### EXCERPTED PASSAGE
------------------------------------------------

# 8-1 Probabilistic lower bounds on comparison sorting

In this problem, we prove a probabilistic $\Omega(n\lg n)$ lower bound on the running time of any deterministic or randomized comparison sort on $n$ distinct input elements. We begin by examining a deterministic comparison sort $A$ with decision tree $T_A$. We assume that every permutation of $A$'s inputs is equally likely.

a. Suppose that each leaf of $T_A$ is labeled with the probability that it is reached given a random input. Prove that exactly $n!$ leaves are labeled $1 / n!$ and that the rest are labeled $0$.

b. Let $D(T)$ denote the external path length of a decision tree $T$; that is, $D(T)$ is the sum of the depths of all the leaves of $T$. Let $T$ be a decision tree with $k > 1$ leaves, and let $LT$ and $RT$ be the left and right subtrees of $T$. Show that $D(T) = D(LT) + D(RT)+k$.

c. Let $d(k)$ be the minimum value of $D(T)$ over all decision trees $T$ with $k > 1$ leaves. Show that $d(k) = \min _{1 \le i \le k - 1} \{ d(i) + d(k - i) + k \}$. ($\textit{Hint:}$ Consider a decision tree $T$ with $k$ leaves that achieves the minimum. Let $i_0$ be the number of leaves in $LT$ and $k - i_0$ the number of leaves in $RT$.)

d. Prove that for a given value of $k > 1$ and $i$ in the range $1 \le i \le k - 1$, the function $i\lg i + (k - i) \lg(k - i)$ is minimized at $i = k / 2$. Conclude that $d(k) = \Omega(k\lg k)$.

e. Prove that $D(T_A) = \Omega(n!\lg(n!))$, and conclude that the average-case time to sort $n$ elements is $\Omega(n\lg n)$.

Now, consider a randomized comparison sort $B$. We can extend the decision-tree model to handle randomization by incorporating two kinds of nodes: ordinary comparison nodes and "randomization" nodes. A randomization node models a random choice of the form $\text{RANDOM}(1, r)$ made by algorithm $B$; the node has $r$ children, each of which is equally likely to be chosen during an execution of the algorithm.

f. Show that for any randomized comparison sort $B$, there exists a deterministic comparison sort $A$ whose expected number of comparisons is no more than those made by $B$.

a. There are $n!$ possible permutations of the input array because the input elements are all distinct. Since each is equally likely, the distribution is uniformly supported on this set. So, each occurs with probability $\frac{1}{n!}$ and corresponds to a different leaf because the program needs to be able to distinguish between them.

b. The depths of particular elements of $LT$ or $RT$ are all one less than their depths when considered elements of $T$. In particular, this is true for the leaves of the two subtrees. Also, $\{LT, RT\}$ form a partition of all the leaves of $T$. Therefore, if we let $L(T)$ denote the leaves of $T$,

\begin{aligned} D(T) & = \sum_{\ell \in L(T)} D_T(\ell) \\ & = \sum_{\ell \in L(LT)} D_T(\ell) + \sum_{\ell \in L(RT)} D_T(\ell) \\ & = \sum_{\ell \in L(LT)} (D_{LT}(\ell) + 1) + \sum_{\ell \in L(RT)} (D_{RT}(\ell) + 1) \\ & = \sum_{\ell \in L(LT)} D_{LT}(\ell) + \sum_{\ell \in L(RT)} D_{RT}(\ell) + k \\ & = D(LT) + D(RT) + k. \end{aligned}

c. Suppose we have a $T$ with $k$ leaves so that $D(T) = d(k)$. Let $i_0$ be the number of leaves in $LT$. Then, $d(k) = D(T) = D(LT) + D(RT) + k$. However, we can pick $LT$ and $RT$ to minimize the external path length.

------------------------------------------------

### WRITTEN INSTRUCTION 1
In the sorting lower-bound problem, list the lettered parts of the problem statement that ask the reader to "Prove" something, not to "Show" it.
### WRITTEN INSTRUCTION 2
Answer from the sorting lower-bound problem:
(a) What does $D(T)$ denote for a decision tree $T$?
(b) In part d, at what value of $i$ is the function $i\lg i + (k - i) \lg(k - i)$ minimized?
(c) How many children does a randomization node have?
The items that follow aren't needed.

### RECORDS SUPPLIED
------------------------------------------------

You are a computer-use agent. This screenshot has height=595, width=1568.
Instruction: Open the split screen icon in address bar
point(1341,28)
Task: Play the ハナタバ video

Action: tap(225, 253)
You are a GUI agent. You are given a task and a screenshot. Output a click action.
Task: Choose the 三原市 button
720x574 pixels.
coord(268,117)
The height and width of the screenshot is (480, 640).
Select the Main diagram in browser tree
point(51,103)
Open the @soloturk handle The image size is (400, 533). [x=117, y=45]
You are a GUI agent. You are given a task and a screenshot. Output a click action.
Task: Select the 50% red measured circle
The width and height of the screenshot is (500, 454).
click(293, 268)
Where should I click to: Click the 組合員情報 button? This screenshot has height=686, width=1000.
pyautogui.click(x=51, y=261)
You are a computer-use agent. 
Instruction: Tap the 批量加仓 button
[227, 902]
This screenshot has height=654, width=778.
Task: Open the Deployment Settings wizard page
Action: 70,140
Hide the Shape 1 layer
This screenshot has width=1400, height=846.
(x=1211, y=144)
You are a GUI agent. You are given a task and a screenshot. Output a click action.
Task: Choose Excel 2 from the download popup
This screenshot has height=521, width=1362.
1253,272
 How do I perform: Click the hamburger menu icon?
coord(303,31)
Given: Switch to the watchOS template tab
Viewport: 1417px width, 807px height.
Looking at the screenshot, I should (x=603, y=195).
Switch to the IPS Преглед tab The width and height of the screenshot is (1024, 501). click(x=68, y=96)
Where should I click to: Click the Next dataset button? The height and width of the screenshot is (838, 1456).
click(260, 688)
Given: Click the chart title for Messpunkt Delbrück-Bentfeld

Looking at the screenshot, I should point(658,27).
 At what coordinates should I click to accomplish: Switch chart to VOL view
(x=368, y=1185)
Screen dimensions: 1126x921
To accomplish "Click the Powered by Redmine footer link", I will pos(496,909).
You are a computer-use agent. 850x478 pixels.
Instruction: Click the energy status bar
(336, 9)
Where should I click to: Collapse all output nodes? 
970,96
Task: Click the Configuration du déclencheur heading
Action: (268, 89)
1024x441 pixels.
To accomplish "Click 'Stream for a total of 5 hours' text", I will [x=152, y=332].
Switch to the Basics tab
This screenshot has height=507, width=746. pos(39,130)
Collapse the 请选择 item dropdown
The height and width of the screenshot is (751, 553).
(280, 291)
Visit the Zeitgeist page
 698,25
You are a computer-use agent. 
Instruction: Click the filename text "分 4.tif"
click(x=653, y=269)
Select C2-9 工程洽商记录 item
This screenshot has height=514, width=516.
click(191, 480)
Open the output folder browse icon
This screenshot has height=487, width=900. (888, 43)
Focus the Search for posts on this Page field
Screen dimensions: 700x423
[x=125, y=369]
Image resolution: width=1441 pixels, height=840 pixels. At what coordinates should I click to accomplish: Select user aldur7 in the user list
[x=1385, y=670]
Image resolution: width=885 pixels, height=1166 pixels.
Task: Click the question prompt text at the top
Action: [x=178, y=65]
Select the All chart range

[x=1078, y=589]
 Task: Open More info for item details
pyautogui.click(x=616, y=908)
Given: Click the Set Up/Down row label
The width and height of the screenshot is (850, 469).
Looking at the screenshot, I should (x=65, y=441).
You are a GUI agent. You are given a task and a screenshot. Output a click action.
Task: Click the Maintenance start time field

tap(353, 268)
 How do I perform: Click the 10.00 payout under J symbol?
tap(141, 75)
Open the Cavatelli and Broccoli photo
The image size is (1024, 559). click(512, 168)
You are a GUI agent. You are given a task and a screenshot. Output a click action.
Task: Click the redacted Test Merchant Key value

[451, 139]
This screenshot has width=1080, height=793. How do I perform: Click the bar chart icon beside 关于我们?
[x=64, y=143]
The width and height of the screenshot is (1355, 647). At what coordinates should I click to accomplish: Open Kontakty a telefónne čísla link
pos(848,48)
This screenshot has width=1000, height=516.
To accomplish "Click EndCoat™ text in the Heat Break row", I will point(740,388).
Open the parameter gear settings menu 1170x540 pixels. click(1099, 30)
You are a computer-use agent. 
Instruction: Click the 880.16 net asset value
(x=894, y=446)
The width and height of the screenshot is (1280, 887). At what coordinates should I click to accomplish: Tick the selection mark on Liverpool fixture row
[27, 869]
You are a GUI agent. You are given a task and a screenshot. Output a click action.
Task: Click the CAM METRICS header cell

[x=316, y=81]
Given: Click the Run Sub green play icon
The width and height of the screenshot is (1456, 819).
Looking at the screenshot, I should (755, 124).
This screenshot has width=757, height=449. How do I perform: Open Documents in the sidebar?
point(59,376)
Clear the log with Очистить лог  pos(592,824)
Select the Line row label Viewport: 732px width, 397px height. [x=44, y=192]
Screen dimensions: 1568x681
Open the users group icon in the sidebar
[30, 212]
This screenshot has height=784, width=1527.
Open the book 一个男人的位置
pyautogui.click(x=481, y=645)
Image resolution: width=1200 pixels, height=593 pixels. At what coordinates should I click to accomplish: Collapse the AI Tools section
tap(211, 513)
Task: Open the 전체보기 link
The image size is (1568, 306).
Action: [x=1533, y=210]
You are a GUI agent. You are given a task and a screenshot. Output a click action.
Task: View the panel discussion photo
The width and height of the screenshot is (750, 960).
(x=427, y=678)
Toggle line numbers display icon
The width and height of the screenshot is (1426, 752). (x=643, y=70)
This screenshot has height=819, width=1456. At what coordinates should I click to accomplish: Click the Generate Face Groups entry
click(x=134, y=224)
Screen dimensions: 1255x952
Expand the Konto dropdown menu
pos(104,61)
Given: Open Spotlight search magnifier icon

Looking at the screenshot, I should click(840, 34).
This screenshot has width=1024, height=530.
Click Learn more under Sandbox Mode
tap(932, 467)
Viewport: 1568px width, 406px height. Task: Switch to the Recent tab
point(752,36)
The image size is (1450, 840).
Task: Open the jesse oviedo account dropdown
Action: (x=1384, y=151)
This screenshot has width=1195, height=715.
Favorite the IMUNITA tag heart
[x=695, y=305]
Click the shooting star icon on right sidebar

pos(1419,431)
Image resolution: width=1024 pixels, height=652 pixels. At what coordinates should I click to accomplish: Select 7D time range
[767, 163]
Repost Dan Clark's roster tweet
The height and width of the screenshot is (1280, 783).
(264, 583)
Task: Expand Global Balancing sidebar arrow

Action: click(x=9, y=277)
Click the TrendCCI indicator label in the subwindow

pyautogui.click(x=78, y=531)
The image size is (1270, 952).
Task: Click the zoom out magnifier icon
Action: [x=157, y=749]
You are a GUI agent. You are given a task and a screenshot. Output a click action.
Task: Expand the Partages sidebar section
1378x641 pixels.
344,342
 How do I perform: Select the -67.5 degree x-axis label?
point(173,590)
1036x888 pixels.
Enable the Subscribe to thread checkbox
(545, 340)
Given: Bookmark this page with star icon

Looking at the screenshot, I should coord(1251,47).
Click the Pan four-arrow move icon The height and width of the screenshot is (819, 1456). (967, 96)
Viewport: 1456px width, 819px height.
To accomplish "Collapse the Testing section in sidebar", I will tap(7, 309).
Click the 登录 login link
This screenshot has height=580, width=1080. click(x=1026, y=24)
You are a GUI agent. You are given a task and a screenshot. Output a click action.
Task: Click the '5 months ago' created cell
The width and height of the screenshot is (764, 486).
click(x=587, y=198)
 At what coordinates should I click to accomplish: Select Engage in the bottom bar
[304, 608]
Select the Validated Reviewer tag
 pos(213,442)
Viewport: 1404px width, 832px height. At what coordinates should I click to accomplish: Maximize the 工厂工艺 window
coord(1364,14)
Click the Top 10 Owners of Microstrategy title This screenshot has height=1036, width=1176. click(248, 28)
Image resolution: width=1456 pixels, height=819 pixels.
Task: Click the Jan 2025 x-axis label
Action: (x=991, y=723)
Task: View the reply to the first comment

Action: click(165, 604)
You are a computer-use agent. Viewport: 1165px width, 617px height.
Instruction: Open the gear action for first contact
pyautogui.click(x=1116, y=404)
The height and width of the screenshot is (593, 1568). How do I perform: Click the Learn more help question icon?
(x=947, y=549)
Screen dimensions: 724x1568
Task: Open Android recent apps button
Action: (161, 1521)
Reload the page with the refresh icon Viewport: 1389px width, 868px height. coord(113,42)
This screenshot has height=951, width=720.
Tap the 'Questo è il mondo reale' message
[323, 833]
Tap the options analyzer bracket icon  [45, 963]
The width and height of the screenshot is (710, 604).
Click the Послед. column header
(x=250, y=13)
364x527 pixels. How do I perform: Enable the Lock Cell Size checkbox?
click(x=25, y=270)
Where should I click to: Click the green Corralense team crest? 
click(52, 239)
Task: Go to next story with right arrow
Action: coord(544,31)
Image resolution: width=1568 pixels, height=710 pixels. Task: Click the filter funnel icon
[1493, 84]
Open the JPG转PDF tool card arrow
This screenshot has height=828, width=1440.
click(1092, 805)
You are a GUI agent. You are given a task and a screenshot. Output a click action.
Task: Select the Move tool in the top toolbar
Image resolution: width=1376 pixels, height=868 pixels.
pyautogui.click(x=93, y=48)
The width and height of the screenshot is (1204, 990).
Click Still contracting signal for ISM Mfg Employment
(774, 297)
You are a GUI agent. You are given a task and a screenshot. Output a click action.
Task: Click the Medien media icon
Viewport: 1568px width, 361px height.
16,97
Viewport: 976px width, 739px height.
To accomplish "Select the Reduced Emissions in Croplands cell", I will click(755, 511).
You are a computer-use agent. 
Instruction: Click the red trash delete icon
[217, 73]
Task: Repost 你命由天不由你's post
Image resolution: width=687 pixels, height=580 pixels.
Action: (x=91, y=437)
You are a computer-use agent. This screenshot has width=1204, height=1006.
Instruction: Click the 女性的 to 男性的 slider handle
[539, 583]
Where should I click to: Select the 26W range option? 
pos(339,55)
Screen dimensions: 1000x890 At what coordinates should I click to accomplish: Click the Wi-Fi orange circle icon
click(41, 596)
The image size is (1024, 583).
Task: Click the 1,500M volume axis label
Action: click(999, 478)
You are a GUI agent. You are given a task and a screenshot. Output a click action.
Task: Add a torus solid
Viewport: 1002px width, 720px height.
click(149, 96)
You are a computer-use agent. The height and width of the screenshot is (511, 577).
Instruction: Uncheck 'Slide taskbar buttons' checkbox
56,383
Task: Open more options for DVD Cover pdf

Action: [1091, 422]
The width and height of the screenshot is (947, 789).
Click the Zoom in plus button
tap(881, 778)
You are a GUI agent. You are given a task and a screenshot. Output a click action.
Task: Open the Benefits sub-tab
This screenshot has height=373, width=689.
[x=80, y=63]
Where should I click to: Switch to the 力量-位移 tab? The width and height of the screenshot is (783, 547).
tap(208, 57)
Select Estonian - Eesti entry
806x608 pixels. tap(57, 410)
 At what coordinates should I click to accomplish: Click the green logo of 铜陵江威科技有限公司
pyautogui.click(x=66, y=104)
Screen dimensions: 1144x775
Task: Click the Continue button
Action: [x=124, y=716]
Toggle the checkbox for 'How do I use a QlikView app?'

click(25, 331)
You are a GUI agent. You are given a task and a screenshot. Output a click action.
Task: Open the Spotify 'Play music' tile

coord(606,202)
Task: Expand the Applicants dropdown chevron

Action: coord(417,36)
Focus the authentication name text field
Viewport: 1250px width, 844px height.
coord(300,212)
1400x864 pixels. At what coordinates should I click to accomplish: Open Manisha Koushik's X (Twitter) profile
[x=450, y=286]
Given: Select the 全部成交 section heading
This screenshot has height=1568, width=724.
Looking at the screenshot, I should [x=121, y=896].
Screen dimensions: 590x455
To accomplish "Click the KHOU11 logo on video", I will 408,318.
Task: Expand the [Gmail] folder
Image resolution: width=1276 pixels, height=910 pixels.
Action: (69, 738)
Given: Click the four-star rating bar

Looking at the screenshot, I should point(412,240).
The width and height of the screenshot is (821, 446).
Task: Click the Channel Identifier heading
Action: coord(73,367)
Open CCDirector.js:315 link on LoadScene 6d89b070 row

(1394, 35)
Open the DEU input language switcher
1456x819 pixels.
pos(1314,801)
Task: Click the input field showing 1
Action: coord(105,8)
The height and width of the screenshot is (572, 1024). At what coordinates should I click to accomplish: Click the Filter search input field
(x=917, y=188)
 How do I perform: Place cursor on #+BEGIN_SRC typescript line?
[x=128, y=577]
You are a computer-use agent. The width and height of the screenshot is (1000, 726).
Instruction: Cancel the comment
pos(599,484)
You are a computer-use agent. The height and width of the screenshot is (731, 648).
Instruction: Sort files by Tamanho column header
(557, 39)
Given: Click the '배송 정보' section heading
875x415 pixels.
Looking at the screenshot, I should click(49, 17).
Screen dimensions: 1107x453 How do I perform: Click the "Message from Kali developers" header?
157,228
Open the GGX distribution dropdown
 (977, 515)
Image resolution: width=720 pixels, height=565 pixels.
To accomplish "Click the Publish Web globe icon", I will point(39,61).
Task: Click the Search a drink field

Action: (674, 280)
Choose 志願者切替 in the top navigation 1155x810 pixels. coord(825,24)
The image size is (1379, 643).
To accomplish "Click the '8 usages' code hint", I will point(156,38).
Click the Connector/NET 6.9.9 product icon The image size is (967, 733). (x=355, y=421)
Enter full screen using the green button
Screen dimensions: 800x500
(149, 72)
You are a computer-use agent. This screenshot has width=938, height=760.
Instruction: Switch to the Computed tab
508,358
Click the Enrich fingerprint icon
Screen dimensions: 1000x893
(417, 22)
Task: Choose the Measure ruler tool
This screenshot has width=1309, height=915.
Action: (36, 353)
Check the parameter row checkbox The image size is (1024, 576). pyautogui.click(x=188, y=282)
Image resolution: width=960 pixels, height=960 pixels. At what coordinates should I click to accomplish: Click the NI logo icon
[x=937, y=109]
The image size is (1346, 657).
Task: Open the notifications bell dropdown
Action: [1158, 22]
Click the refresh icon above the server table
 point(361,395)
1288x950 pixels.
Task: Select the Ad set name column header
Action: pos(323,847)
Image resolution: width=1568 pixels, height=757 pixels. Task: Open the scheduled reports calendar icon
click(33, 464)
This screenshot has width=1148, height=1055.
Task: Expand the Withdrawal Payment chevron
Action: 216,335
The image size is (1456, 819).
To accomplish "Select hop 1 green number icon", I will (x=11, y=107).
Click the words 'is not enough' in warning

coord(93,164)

------------------------------------------------

### WRITTEN SOLUTION 1
a, d, e

### WRITTEN SOLUTION 2
(a) The external path length of $T$, the sum of the depths of all its leaves.
(b) $i = k / 2$
(c) $r$ children, each equally likely to be chosen.